As you can imagine the treatment varies if you have a primary brain tumor versus if you have a secondary brain tumor. Treatment decisions also vary depending upon whether you have a solitary brain tumor versus if you have multiple metastatic lesions in the brain. The treatment also depends upon the site (location) of the tumor in the brain. Let me explain this a little further. If the tumor is in a part of the brain which can be easily accessed surgically, is small in size and does not involve any eloquent area of the brain then it more likely that it can be removed surgically. What do I mean by eloquent area of the brain. By eloquent I mean parts of the brain which perform vital functions. So if the tumor involves the speech center of the brain or lies very close to the area which controls the movement of the hand and leg or involves the area of the brain which controls vision, then you can understand that if the surgeon decides to remove it, more than likely the patient has awake from the surgery and be not able to speak or have weakness on one side of the body or may not be able to see. Thus surgical options are limited when tumors involve the eloquent cortex.

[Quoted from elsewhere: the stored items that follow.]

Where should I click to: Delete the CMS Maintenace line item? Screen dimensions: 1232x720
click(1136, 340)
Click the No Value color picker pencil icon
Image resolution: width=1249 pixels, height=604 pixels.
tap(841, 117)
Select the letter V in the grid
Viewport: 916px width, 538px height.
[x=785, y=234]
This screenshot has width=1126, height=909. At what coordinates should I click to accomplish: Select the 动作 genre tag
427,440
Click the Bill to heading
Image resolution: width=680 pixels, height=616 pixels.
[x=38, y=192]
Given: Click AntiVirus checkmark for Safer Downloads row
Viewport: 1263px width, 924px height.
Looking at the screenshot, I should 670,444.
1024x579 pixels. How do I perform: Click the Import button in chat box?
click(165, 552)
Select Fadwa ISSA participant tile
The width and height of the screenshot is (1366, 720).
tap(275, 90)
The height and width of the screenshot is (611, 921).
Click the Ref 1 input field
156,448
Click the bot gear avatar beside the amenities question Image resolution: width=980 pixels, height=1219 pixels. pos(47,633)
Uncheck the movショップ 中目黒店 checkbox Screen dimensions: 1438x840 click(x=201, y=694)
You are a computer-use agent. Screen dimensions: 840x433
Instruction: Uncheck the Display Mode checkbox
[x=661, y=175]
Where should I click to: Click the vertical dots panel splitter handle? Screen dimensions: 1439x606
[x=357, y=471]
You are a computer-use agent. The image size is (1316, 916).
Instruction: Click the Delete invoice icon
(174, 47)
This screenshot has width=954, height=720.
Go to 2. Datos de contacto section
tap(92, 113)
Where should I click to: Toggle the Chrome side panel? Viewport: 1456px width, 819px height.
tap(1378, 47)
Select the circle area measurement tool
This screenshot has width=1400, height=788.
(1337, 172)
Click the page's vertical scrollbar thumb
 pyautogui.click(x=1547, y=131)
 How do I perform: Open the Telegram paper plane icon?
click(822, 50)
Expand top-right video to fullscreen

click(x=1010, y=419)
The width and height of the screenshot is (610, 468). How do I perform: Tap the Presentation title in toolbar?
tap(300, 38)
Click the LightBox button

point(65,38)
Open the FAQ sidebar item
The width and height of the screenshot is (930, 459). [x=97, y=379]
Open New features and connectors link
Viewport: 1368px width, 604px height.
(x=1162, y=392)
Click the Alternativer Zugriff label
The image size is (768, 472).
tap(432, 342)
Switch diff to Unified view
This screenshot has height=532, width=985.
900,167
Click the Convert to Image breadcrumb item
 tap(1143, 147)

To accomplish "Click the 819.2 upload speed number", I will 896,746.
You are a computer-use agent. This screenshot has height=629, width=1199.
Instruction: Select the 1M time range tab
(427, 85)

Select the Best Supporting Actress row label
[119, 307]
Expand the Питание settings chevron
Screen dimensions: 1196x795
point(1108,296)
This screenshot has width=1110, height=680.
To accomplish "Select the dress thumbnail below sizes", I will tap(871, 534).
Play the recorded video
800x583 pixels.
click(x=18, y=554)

Primary brain tumors like glioblastoma multiforme (GBM) rarely ever metasize outside the brain. By this I mean it has been seen that primary brain tumors ususally remain confined to the brain itself and do not spread outside. That said and done, this is not a hard and fast rule and there are cases documented in which a primary brain tumor has spread outside the brain. Primary brain tumors though may spread via the white matter tracts to other parts of the brain and also spread via the cerebrospinal fluid (CSF). So sometimes one may have what we called a multi-centric primary brain tumor. As there are multiple lesions in the brain, this has to be differentiated from a secondary brain tumor (a tumor from outside that has spread to the brain).

Thus usually whenever someone is diagnosed with a brain tumor, multiple other tests are done apart from a MRI brain to rule out a secondary tumor. These include a CT scan of the chest (rule out lung cancer), CT scan of the abdomen and pelvis as well as a bone scan. These investigations also help in determining the spread of the disease and this information is vital in treatment decision making process.